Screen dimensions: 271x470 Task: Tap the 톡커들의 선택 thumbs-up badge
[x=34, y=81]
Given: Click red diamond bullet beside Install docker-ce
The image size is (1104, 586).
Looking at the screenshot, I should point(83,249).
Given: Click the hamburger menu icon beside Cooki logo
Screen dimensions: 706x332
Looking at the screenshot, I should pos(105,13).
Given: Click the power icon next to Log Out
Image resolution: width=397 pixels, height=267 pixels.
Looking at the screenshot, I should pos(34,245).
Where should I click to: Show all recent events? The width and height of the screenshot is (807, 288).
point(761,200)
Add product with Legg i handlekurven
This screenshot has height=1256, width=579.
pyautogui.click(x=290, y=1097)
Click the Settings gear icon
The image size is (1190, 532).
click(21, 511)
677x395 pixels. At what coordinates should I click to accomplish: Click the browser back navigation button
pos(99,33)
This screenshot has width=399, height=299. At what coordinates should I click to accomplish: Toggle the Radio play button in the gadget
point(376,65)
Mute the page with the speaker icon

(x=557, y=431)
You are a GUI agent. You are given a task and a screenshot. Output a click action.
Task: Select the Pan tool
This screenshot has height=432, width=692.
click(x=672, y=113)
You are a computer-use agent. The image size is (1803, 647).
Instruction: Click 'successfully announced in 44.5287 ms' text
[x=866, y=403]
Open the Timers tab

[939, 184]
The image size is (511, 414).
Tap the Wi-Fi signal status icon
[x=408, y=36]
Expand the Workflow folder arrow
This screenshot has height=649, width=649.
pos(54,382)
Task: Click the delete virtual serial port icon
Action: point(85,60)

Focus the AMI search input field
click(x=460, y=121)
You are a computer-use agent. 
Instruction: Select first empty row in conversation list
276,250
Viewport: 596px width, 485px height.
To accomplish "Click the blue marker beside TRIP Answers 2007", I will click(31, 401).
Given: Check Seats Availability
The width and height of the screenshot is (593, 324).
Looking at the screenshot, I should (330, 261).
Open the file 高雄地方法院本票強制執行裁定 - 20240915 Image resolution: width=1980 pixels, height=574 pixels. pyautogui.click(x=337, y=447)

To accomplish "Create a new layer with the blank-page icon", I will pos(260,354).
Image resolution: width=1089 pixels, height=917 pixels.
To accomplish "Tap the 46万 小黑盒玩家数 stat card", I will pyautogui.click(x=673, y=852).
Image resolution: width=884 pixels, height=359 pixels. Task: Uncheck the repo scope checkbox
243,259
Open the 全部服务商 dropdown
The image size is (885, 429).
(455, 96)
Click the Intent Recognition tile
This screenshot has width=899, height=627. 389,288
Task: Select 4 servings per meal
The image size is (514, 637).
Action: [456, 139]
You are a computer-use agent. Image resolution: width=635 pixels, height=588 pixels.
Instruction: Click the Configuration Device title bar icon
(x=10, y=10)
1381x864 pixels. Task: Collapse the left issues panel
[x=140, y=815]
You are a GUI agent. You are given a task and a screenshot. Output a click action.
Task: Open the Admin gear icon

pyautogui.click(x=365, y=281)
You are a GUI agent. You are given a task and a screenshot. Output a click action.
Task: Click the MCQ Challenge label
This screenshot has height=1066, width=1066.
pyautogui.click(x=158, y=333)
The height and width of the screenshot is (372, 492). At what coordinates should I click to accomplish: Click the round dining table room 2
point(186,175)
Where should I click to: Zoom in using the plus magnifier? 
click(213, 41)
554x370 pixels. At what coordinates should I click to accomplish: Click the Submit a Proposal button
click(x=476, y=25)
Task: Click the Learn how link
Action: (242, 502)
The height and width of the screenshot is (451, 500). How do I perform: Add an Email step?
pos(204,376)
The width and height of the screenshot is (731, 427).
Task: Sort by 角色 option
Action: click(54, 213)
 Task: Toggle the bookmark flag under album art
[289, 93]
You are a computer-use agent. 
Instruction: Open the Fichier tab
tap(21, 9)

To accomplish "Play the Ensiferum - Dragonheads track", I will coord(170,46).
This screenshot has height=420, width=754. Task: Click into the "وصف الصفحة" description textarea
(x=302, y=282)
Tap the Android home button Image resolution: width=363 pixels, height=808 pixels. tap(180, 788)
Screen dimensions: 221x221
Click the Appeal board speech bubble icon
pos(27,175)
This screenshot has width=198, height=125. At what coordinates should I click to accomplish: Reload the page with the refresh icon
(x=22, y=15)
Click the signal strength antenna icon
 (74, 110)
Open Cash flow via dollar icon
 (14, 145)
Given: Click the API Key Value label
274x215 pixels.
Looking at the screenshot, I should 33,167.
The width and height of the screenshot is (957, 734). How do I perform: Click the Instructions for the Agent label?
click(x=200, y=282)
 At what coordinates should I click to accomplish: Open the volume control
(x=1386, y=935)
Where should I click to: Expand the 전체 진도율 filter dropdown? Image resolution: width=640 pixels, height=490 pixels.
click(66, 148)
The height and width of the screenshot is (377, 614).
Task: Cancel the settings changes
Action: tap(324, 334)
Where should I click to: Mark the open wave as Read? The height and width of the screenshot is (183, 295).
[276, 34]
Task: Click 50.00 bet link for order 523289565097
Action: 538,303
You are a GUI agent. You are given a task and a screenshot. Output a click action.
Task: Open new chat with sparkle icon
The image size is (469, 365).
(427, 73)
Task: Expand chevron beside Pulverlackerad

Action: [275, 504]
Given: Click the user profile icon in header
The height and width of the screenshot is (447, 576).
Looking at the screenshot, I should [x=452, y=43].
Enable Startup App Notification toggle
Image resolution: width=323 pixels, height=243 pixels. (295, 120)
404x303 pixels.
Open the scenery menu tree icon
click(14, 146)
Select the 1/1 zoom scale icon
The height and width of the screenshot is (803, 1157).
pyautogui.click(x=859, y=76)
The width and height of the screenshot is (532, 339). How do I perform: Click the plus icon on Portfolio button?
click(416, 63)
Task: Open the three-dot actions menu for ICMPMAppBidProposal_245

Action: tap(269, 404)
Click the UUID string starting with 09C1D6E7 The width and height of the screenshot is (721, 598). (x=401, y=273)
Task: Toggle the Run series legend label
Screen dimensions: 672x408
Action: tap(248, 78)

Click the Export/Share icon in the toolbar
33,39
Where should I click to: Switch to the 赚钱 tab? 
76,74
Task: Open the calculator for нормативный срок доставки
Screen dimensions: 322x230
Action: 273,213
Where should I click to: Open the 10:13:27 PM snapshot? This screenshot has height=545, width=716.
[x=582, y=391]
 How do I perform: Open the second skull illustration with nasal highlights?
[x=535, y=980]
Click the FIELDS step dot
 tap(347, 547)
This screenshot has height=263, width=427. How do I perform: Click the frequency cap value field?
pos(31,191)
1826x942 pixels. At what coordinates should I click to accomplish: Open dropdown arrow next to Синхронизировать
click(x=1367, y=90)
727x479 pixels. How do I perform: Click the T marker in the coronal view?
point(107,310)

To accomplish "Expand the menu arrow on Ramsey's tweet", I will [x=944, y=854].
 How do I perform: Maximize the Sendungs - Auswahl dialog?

---

Task prompt
Copy the records above exactly as they appear.

Solution
Screen dimensions: 271x470 Task: Tap the 톡커들의 선택 thumbs-up badge
[x=34, y=81]
Given: Click red diamond bullet beside Install docker-ce
The image size is (1104, 586).
Looking at the screenshot, I should point(83,249).
Given: Click the hamburger menu icon beside Cooki logo
Screen dimensions: 706x332
Looking at the screenshot, I should pos(105,13).
Given: Click the power icon next to Log Out
Image resolution: width=397 pixels, height=267 pixels.
Looking at the screenshot, I should pos(34,245).
Where should I click to: Show all recent events? The width and height of the screenshot is (807, 288).
point(761,200)
Add product with Legg i handlekurven
This screenshot has height=1256, width=579.
pyautogui.click(x=290, y=1097)
Click the Settings gear icon
The image size is (1190, 532).
click(21, 511)
677x395 pixels. At what coordinates should I click to accomplish: Click the browser back navigation button
pos(99,33)
This screenshot has width=399, height=299. At what coordinates should I click to accomplish: Toggle the Radio play button in the gadget
point(376,65)
Mute the page with the speaker icon

(x=557, y=431)
You are a GUI agent. You are given a task and a screenshot. Output a click action.
Task: Select the Pan tool
This screenshot has height=432, width=692.
click(x=672, y=113)
You are a computer-use agent. The image size is (1803, 647).
Instruction: Click 'successfully announced in 44.5287 ms' text
[x=866, y=403]
Open the Timers tab

[939, 184]
The image size is (511, 414).
Tap the Wi-Fi signal status icon
[x=408, y=36]
Expand the Workflow folder arrow
This screenshot has height=649, width=649.
pos(54,382)
Task: Click the delete virtual serial port icon
Action: point(85,60)

Focus the AMI search input field
click(x=460, y=121)
You are a computer-use agent. 
Instruction: Select first empty row in conversation list
276,250
Viewport: 596px width, 485px height.
To accomplish "Click the blue marker beside TRIP Answers 2007", I will click(31, 401).
Given: Check Seats Availability
The width and height of the screenshot is (593, 324).
Looking at the screenshot, I should (330, 261).
Open the file 高雄地方法院本票強制執行裁定 - 20240915 Image resolution: width=1980 pixels, height=574 pixels. pyautogui.click(x=337, y=447)

To accomplish "Create a new layer with the blank-page icon", I will pos(260,354).
Image resolution: width=1089 pixels, height=917 pixels.
To accomplish "Tap the 46万 小黑盒玩家数 stat card", I will pyautogui.click(x=673, y=852).
Image resolution: width=884 pixels, height=359 pixels. Task: Uncheck the repo scope checkbox
243,259
Open the 全部服务商 dropdown
The image size is (885, 429).
(455, 96)
Click the Intent Recognition tile
This screenshot has width=899, height=627. 389,288
Task: Select 4 servings per meal
The image size is (514, 637).
Action: [456, 139]
You are a computer-use agent. Image resolution: width=635 pixels, height=588 pixels.
Instruction: Click the Configuration Device title bar icon
(x=10, y=10)
1381x864 pixels. Task: Collapse the left issues panel
[x=140, y=815]
You are a GUI agent. You are given a task and a screenshot. Output a click action.
Task: Open the Admin gear icon

pyautogui.click(x=365, y=281)
You are a GUI agent. You are given a task and a screenshot. Output a click action.
Task: Click the MCQ Challenge label
This screenshot has height=1066, width=1066.
pyautogui.click(x=158, y=333)
The height and width of the screenshot is (372, 492). At what coordinates should I click to accomplish: Click the round dining table room 2
point(186,175)
Where should I click to: Zoom in using the plus magnifier? 
click(213, 41)
554x370 pixels. At what coordinates should I click to accomplish: Click the Submit a Proposal button
click(x=476, y=25)
Task: Click the Learn how link
Action: (242, 502)
The height and width of the screenshot is (451, 500). How do I perform: Add an Email step?
pos(204,376)
The width and height of the screenshot is (731, 427).
Task: Sort by 角色 option
Action: click(54, 213)
 Task: Toggle the bookmark flag under album art
[289, 93]
You are a computer-use agent. 
Instruction: Open the Fichier tab
tap(21, 9)

To accomplish "Play the Ensiferum - Dragonheads track", I will coord(170,46).
This screenshot has height=420, width=754. Task: Click into the "وصف الصفحة" description textarea
(x=302, y=282)
Tap the Android home button Image resolution: width=363 pixels, height=808 pixels. tap(180, 788)
Screen dimensions: 221x221
Click the Appeal board speech bubble icon
pos(27,175)
This screenshot has width=198, height=125. At what coordinates should I click to accomplish: Reload the page with the refresh icon
(x=22, y=15)
Click the signal strength antenna icon
 (74, 110)
Open Cash flow via dollar icon
 (14, 145)
Given: Click the API Key Value label
274x215 pixels.
Looking at the screenshot, I should 33,167.
The width and height of the screenshot is (957, 734). How do I perform: Click the Instructions for the Agent label?
click(x=200, y=282)
 At what coordinates should I click to accomplish: Open the volume control
(x=1386, y=935)
Where should I click to: Expand the 전체 진도율 filter dropdown? Image resolution: width=640 pixels, height=490 pixels.
click(66, 148)
The height and width of the screenshot is (377, 614).
Task: Cancel the settings changes
Action: tap(324, 334)
Where should I click to: Mark the open wave as Read? The height and width of the screenshot is (183, 295).
[276, 34]
Task: Click 50.00 bet link for order 523289565097
Action: 538,303
You are a GUI agent. You are given a task and a screenshot. Output a click action.
Task: Open new chat with sparkle icon
The image size is (469, 365).
(427, 73)
Task: Expand chevron beside Pulverlackerad

Action: [275, 504]
Given: Click the user profile icon in header
The height and width of the screenshot is (447, 576).
Looking at the screenshot, I should [x=452, y=43].
Enable Startup App Notification toggle
Image resolution: width=323 pixels, height=243 pixels. (295, 120)
404x303 pixels.
Open the scenery menu tree icon
click(14, 146)
Select the 1/1 zoom scale icon
The height and width of the screenshot is (803, 1157).
pyautogui.click(x=859, y=76)
The width and height of the screenshot is (532, 339). How do I perform: Click the plus icon on Portfolio button?
click(416, 63)
Task: Open the three-dot actions menu for ICMPMAppBidProposal_245

Action: tap(269, 404)
Click the UUID string starting with 09C1D6E7 The width and height of the screenshot is (721, 598). (x=401, y=273)
Task: Toggle the Run series legend label
Screen dimensions: 672x408
Action: tap(248, 78)

Click the Export/Share icon in the toolbar
33,39
Where should I click to: Switch to the 赚钱 tab? 
76,74
Task: Open the calculator for нормативный срок доставки
Screen dimensions: 322x230
Action: 273,213
Where should I click to: Open the 10:13:27 PM snapshot? This screenshot has height=545, width=716.
[x=582, y=391]
 How do I perform: Open the second skull illustration with nasal highlights?
[x=535, y=980]
Click the FIELDS step dot
 tap(347, 547)
This screenshot has height=263, width=427. How do I perform: Click the frequency cap value field?
pos(31,191)
1826x942 pixels. At what coordinates should I click to accomplish: Open dropdown arrow next to Синхронизировать
click(x=1367, y=90)
727x479 pixels. How do I perform: Click the T marker in the coronal view?
point(107,310)

To accomplish "Expand the menu arrow on Ramsey's tweet", I will [x=944, y=854].
 How do I perform: Maximize the Sendungs - Auswahl dialog?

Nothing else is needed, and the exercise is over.